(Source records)
########################################
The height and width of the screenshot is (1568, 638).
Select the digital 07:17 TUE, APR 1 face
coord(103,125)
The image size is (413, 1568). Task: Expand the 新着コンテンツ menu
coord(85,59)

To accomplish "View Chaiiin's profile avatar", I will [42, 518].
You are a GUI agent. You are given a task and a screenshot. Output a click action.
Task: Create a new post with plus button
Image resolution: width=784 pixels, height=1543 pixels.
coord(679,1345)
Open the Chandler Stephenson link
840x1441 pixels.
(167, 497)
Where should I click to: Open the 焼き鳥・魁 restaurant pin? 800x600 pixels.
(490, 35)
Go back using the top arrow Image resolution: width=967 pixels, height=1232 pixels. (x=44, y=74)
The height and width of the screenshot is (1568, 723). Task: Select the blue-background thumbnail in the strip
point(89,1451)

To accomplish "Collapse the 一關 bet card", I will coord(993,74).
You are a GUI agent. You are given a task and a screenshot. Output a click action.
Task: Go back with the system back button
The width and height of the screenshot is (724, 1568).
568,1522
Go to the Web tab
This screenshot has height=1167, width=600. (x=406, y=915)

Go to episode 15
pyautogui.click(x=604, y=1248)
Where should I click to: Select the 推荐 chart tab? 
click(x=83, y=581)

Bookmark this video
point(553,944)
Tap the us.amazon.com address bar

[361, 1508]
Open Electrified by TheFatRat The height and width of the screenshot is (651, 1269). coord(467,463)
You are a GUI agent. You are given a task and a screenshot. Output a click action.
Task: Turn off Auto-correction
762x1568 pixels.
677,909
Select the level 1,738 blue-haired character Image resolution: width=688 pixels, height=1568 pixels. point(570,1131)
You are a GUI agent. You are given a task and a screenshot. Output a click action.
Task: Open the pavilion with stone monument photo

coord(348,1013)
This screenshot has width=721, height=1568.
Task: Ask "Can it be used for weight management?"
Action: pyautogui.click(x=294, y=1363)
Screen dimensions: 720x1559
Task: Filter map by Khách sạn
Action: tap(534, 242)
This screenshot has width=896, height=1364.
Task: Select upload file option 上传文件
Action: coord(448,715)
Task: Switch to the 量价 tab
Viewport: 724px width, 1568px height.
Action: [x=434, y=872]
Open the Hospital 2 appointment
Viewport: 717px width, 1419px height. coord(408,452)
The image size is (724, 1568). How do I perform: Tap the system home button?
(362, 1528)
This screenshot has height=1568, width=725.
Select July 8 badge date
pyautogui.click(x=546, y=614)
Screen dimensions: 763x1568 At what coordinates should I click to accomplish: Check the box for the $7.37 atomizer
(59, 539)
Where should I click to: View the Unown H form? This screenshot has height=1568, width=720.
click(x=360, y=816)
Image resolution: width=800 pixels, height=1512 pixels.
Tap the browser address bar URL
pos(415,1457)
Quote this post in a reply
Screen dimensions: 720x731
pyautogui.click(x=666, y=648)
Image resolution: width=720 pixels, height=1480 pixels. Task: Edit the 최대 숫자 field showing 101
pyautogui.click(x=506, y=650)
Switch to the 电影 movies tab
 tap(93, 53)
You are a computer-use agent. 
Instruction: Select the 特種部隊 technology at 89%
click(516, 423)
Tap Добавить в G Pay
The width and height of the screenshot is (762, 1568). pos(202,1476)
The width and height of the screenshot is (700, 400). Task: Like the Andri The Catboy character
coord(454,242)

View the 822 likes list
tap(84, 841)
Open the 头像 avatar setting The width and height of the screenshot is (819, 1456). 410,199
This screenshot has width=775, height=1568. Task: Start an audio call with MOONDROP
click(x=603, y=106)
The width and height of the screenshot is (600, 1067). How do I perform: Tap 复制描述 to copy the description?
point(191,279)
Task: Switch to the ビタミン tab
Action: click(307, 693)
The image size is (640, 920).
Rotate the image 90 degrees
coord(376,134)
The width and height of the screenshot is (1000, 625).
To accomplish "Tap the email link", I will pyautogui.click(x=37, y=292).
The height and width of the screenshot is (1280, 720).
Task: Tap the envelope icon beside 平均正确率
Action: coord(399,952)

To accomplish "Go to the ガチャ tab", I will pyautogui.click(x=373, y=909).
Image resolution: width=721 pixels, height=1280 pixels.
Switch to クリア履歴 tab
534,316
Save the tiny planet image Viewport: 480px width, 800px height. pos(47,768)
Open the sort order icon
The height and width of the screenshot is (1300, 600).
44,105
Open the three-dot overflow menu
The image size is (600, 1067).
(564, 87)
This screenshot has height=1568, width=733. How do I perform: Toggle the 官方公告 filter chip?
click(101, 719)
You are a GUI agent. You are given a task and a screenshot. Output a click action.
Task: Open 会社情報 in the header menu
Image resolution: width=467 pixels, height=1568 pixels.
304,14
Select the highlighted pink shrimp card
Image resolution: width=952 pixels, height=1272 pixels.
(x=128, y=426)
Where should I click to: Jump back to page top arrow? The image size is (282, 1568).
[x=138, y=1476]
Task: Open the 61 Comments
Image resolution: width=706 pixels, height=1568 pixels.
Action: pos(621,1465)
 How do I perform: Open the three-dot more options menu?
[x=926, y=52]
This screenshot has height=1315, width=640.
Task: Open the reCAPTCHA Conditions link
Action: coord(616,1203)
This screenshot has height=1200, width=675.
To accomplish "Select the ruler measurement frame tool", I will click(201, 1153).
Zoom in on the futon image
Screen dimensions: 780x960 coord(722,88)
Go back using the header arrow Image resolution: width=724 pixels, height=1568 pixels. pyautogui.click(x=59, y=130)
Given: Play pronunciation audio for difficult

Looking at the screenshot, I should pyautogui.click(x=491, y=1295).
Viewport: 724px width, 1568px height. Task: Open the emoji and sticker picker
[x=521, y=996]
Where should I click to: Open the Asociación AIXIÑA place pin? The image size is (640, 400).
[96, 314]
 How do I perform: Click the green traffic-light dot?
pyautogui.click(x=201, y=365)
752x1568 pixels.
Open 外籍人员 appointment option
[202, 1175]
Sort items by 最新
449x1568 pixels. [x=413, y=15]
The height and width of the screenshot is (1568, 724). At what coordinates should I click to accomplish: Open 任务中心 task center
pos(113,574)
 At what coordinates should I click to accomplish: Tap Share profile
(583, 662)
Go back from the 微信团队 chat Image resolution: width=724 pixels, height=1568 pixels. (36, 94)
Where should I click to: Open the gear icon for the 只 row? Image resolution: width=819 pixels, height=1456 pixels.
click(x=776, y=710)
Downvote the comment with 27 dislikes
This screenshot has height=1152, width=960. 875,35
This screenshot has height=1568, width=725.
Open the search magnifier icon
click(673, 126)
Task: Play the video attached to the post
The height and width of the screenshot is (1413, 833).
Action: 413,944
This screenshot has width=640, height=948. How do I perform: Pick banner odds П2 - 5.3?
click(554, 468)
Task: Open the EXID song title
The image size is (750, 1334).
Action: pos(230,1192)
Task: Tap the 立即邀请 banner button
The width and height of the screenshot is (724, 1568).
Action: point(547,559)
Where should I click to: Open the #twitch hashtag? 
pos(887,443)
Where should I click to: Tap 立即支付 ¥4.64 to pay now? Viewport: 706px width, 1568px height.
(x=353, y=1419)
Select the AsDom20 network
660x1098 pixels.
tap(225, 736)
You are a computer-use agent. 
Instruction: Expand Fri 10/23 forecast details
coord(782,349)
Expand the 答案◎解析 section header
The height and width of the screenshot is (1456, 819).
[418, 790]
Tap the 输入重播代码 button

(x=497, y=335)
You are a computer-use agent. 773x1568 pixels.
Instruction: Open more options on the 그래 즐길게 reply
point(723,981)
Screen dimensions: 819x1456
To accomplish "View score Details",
########################################
• Goal: Copy out the lines of the source records from the first one through the line containing "point(89,1451)", with that final line included.

• The completed task:
The height and width of the screenshot is (1568, 638).
Select the digital 07:17 TUE, APR 1 face
coord(103,125)
The image size is (413, 1568). Task: Expand the 新着コンテンツ menu
coord(85,59)

To accomplish "View Chaiiin's profile avatar", I will [42, 518].
You are a GUI agent. You are given a task and a screenshot. Output a click action.
Task: Create a new post with plus button
Image resolution: width=784 pixels, height=1543 pixels.
coord(679,1345)
Open the Chandler Stephenson link
840x1441 pixels.
(167, 497)
Where should I click to: Open the 焼き鳥・魁 restaurant pin? 800x600 pixels.
(490, 35)
Go back using the top arrow Image resolution: width=967 pixels, height=1232 pixels. (x=44, y=74)
The height and width of the screenshot is (1568, 723). Task: Select the blue-background thumbnail in the strip
point(89,1451)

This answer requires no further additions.